Earlier this month, in the previous incarnation of this page, I posed a question which I thought was unsolved, and obtained the answer (in fact, it was solved 25 years ago) within a week. Now that this new version of the page has better feedback capability, I am now tempted to try again, since I have a large number of such questions which I would like to publicise. (Actually, I even have a secret web page full of these somewhere near my home page, though it will take a non-trivial amount of effort to find it!)

Perhaps my favourite open question is the problem on the maximal size of a cap set – a subset of {\Bbb F}^n_3 ({\Bbb F}_3 being the finite field of three elements) which contains no lines, or equivalently no non-trivial arithmetic progressions of length three. As an upper bound, one can easily modify the proof of Roth’s theorem to show that cap sets must have size O(3^n/n) (see e.g. this paper of Meshulam). This of course is better than the trivial bound of 3^n once n is large. In the converse direction, the trivial example \{0,1\}^n shows that cap sets can be as large as 2^n; the current world record is (2.2174\ldots)^n, held by Edel. The gap between these two bounds is rather enormous; I would be very interested in either an improvement of the upper bound to o(3^n/n), or an improvement of the lower bound to (3-o(1))^n. (I believe both improvements are true, though a good friend of mine disagrees about the improvement to the lower bound.)


One reason why I find this question important is that it serves as an excellent model for the analogous question of finding large sets without progressions of length three in the interval \{1,\ldots,N\}. Here, the best upper bound of O(N \sqrt{\frac{\log \log N}{\log N}}) is due to Bourgain (he also has a recent, not yet published, improvement to O(N \frac{(\log \log N)^2}{\log^{2/3} N}), while the best lower bound of N e^{-C\sqrt{\log N}} is an ancient result of Behrend. Using the finite field heuristic that {\Bbb F}^n_3 “behaves like” \{1,\ldots,3^n\}, we see that the Bourgain bound should be improvable to O(\frac{N}{\log N}), whereas the Edel bound should be improvable to something like 3^n e^{-C\sqrt{n}}. However, neither argument extends easily to the other setting. Note that a (still open) conjecture of Erdős-Turán is essentially equivalent (for progressions of length three, up to log log factors) to the problem of improving the Bourgain bound to o(\frac{N}{\log N}).

The Roth bound of O(3^n/n) appears to be the natural limit of the purely Fourier-analytic approach of Roth, and so any breakthrough would be extremely interesting, as it almost certainly would need a radically new idea. The lower bound might be improvable by some sort of algebraic geometry construction, though it is not clear at all how to achieve this.

(Update, Feb 25: After some feedback and advice, and moving the entire blog to another site, I have finally gotten the math formulae to work out nicely.
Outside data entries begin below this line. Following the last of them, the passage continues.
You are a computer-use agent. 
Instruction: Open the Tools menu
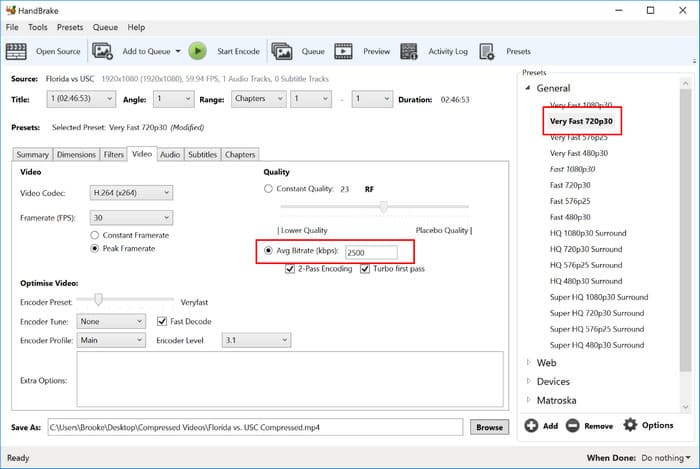coord(38,27)
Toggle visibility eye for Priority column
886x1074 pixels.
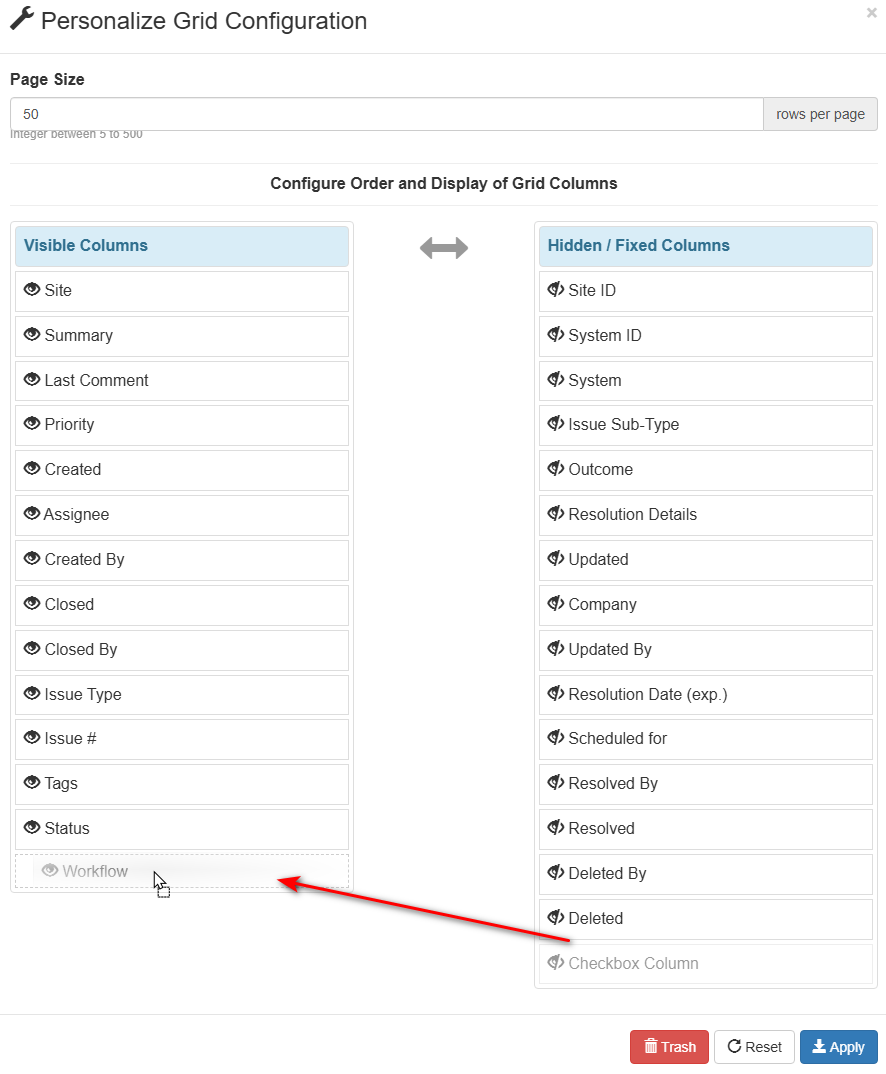(x=32, y=424)
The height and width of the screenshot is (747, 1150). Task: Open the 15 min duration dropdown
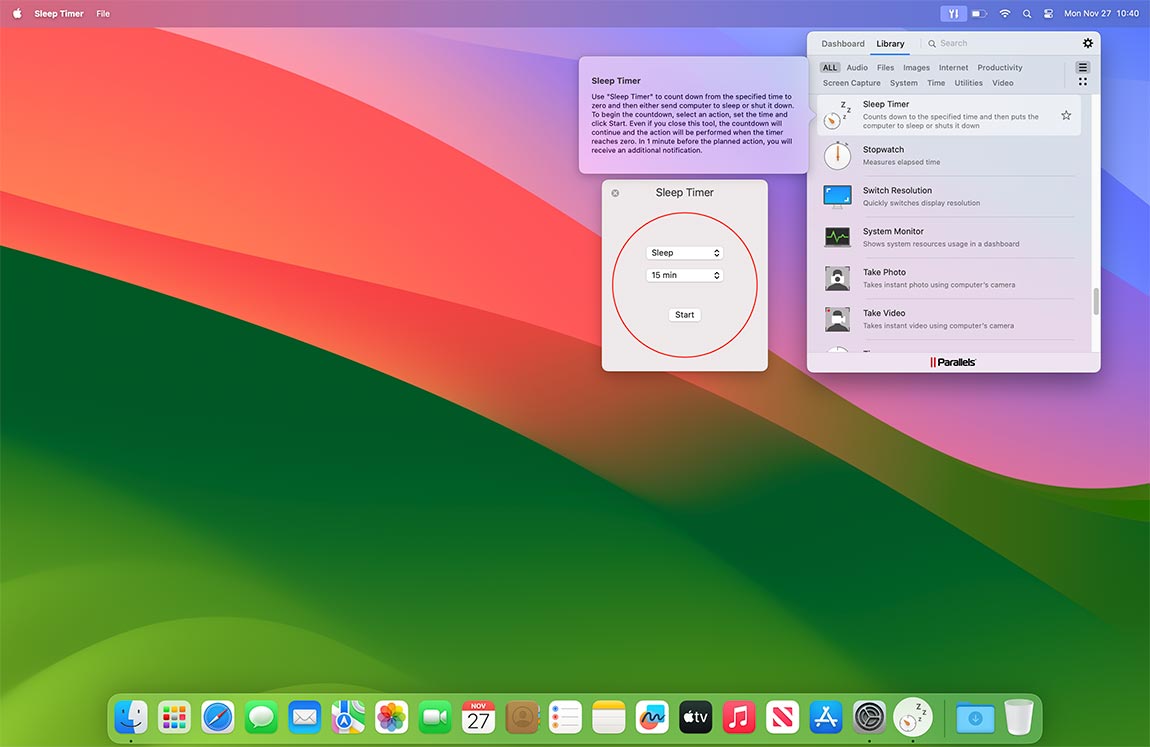[684, 275]
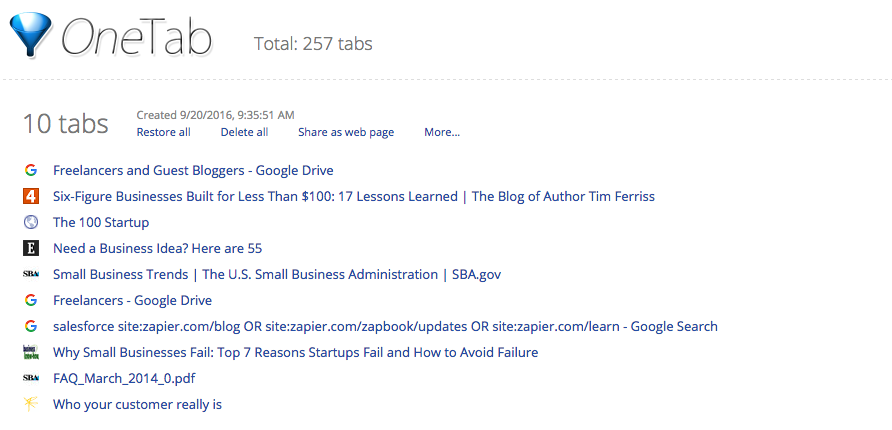
Task: Click the black E favicon for Need a Business Idea
Action: pyautogui.click(x=31, y=248)
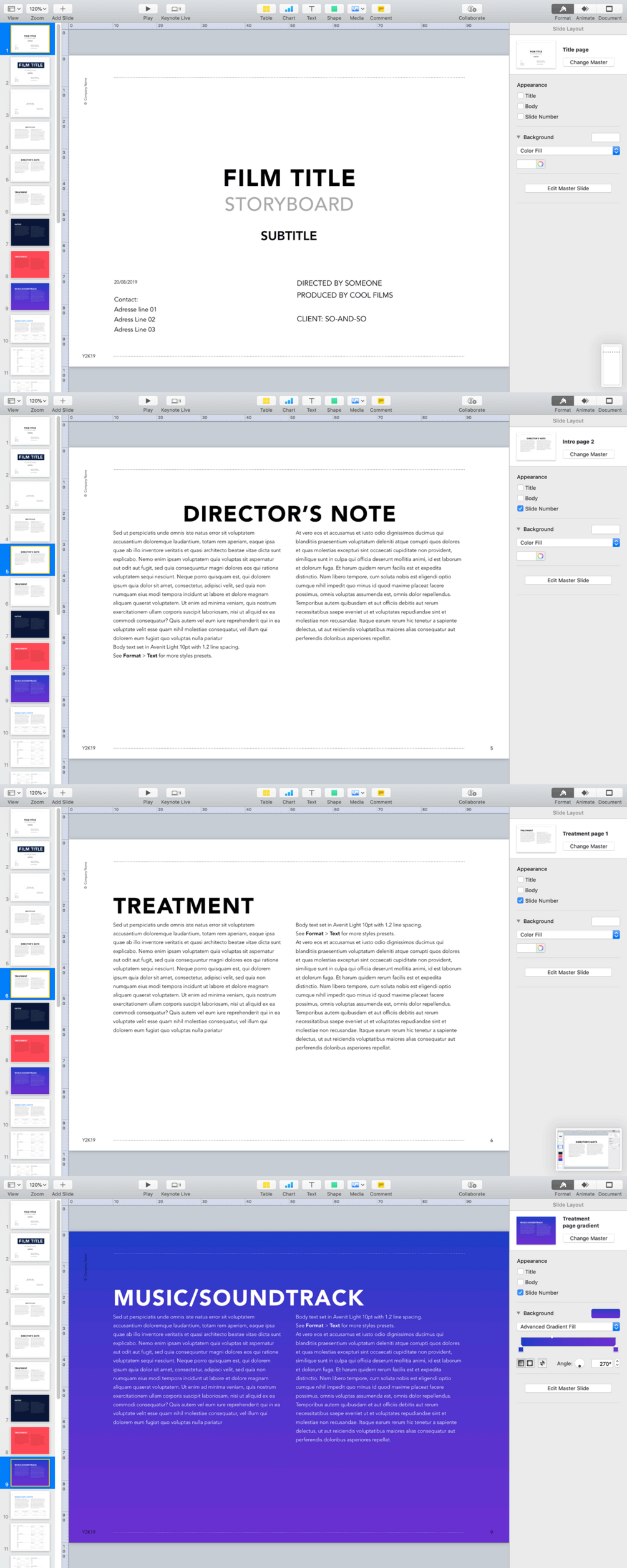This screenshot has height=1568, width=627.
Task: Click the linear gradient type icon
Action: coord(521,1363)
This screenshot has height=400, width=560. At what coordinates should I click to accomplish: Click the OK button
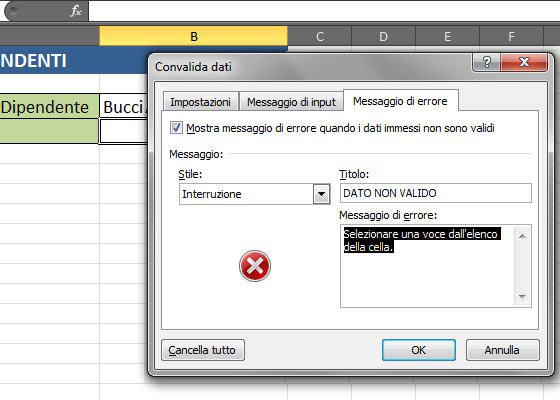pyautogui.click(x=419, y=350)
Thanks for all the help!)

(Update, Feb 27: As pointed out in the comments, one can interpret this problem in terms of the wonderful game Set, in which case the problem is to find the largest number of cards one can put on the table for which nobody has a valid move. As far as I know, the best bounds on the cap set problem in small dimensions are the ones cited in the Edel paper mentioned above.)

(Update, Mar 5: After discussions with Jordan Ellenberg, we realised that there is a variant formulation of the problem which may be a little bit more tractable. Given any 0 < \delta < 1, the fewest number of lines in a set of {\Bbb F}_3^n of density at least \delta is known to be (c(\delta)+o(1)) 3^{2n} for some 0 < c(\delta) < 1; this is essentially a result of Croot. The reformulated question is then to get as strong a bound on c(\delta)) as one can. For instance, the counterexample {0,1}^m \times {\Bbb F}_3^n shows that c(\delta) \ll \delta^{\log_{3/2} 9/2}, while the Roth-Meshulam argument gives c(\delta) \gg e^{-C/\delta}.)